When I started learning about photography, I did everything by reading/watching tutorials on the internet, practicing it, and trying things out. This included editing.
And boy, did I make many photo-editing mistakes in the past.
My editing style has evolved over the years. You can see that during my early days, I was a big fan of yellow filters, and I seemed to struggle with enhancing my photos while keeping it look natural. I did everything too much. Too much contrast, too much saturation, too much… editing.
Too much yellow filter (taken in Bruges, 2012).
I never want to see those images I took in my early days now, as they make me cringe and wonder in disbelief, ‘Was I actually blind? How could I not see how unnatural and bad all these photos look?’
So I’m going to share with you a few rookie mistakes that I did (some of these are still common now, from my observation). These are pretty basic, so if you’re more experienced in photography, you probably won’t find this very useful. But if you’re just starting, hop on!

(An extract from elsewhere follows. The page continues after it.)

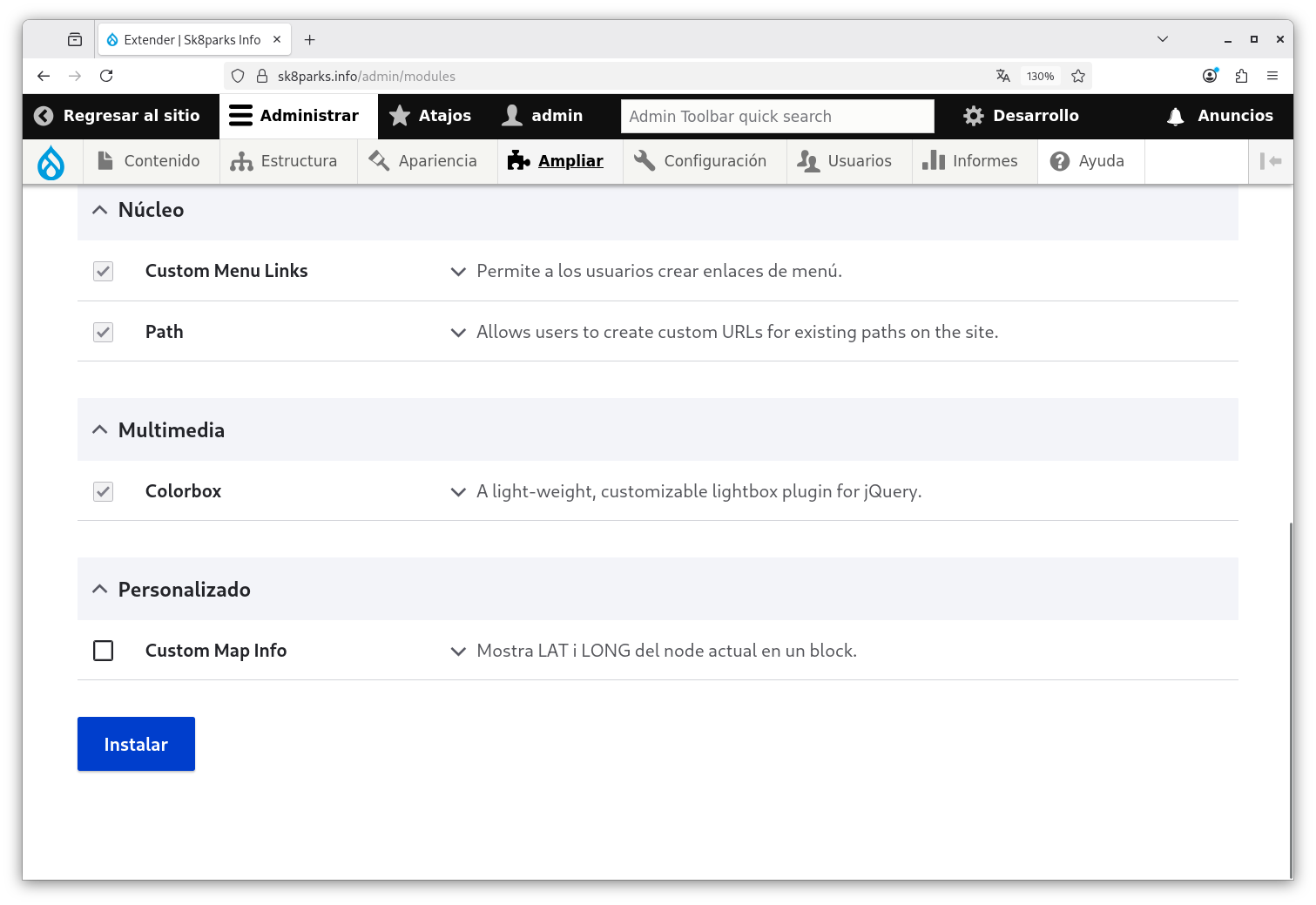Viewport: 1316px width, 905px height.
Task: Go to Estructura in admin menu
Action: 284,161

5 photo-editing mistakes to avoid:
1. Overexposing the photos
Many people like bright, clean look for their photos, maybe with the colors washed out a bit. While the style and tone of your editing style are very much up to you, be careful when tuning up the exposure meter in your editing app/software. When you brighten your photo too much, you risk losing the intricate details in the photo.
I overexposed the photo too much in the editing process. The white areas in the photos are too bright, the sky is jarringly white without details, and the lady’s face blends into the truck wall as the overexposure makes the photos lose the details and dimension (photo taken in Penzance, 2013).
The same thing applies when you take photos. It’s always better to take underexposed (i.e. slightly darker) photos rather than overexposed, as it’s always easier to brighten your photos rather than darkening them. And also, this way, you get to keep the details and quality of the photos.
2. Bumping up the saturation too much
I made this mistake at some point during my early years of learning photography. I wanted to make the ocean look bluer, the sunset more yellow, or the fruits more luscious. The more the colors pop out, the better, I thought.
As you can imagine, the results were the opposite. Instead of looking better, they looked unnatural and ridiculous. I took decent pictures (if I may say so myself), but I ruined them in the editing process.
You can see the red and blue colours in the playground look fake, and the leaves are unnaturally green (photo taken in Batu Hijau, 2012).
Unless you’re doing a conceptual photography or doing something whimsical and imaginative, be sensible when playing with the saturation and vibrance. Subjects can look duller in photos, so if you want to make them look better, edit them so they look like how they do in reality.
3. Adding too much contrast, too much sharpening, too much shadows-lightening, etc.
This is similar to the previous point, and I used to be guilty of this as well. When I look at my photos from a few years ago, I’ll cringe and look away. It’s clear I added too much contrast and oversharpened my images to make them look more interesting (they didn’t; they looked amateurish instead).
This one is obvious. It would look more natural (and much better) if I’d toned down the contrast and sharpening (photo taken in Sumbawa, 2012).
Just like with everything else in editing, the key is to not overdo it. You want to make your images look realistically stunning, not like somebody went rampant on the keyboard during the editing process.
4. Not straightening lines
I’ll admit, this is one of my pet peeves. I always want to scream inside when I see a potentially good image with crooked lines just because the photographer didn’t bother to fix it. Think of a wonky horizon, askew buildings, etc. You get the gist. These photos could be SO much better if only the photographer spent 1 minute rotating it a bit to straighten the lines.
The one thing I’ve got right since the beginning is straightening lines (photo taken in Pulau Keramat, 2012).
If you’ve got lines in your photo, make sure they’re straight (unless you intentionally want to make them look wonky). Trust me, this little tip makes a huge difference.
5. Blurring things out unsmoothly
Another mistake I did, back when I didn’t have a lens with wide aperture but was desperate to have some bokeh effect in my photos. Adobe Photoshop had this feature called ‘lens blur’, so I used it like a maniac.
The blur in this photo is a bit more subtle (I was trying to look for photos with worse blur effect but couldn’t find any), but you can see I was trying to keep the sign on focus while blurring everything else (photo taken in Prague, 2012).
Blurring things out is okay. I get that it’s a really nice effect that can bring the focus to the subject. But when you blur your photos in the editing process (rather than getting the effect from the lens), remember that blur added with editing tools can look fake, and it’s easy to spot that. It’s a hard balance to strike between adding the blur and keeping the photo look natural.
Now I tend to shy away from blurring things out with editing tools, so that would be my suggestion. But if you really want to, do it lightly (and be thorough as not to miss those tiny spots). When you can’t be bothered to do that, I’d say it’s best to avoid it altogether (or better yet, invest in a good prime lens, it’s worth it!).
When it comes to editing, just remember that you want to enhance the images, not transform them into something unregonizable. Moderation is the key, so don’t go overboard when playing with all the editing features.
What photo-editing mistakes have you made in the past?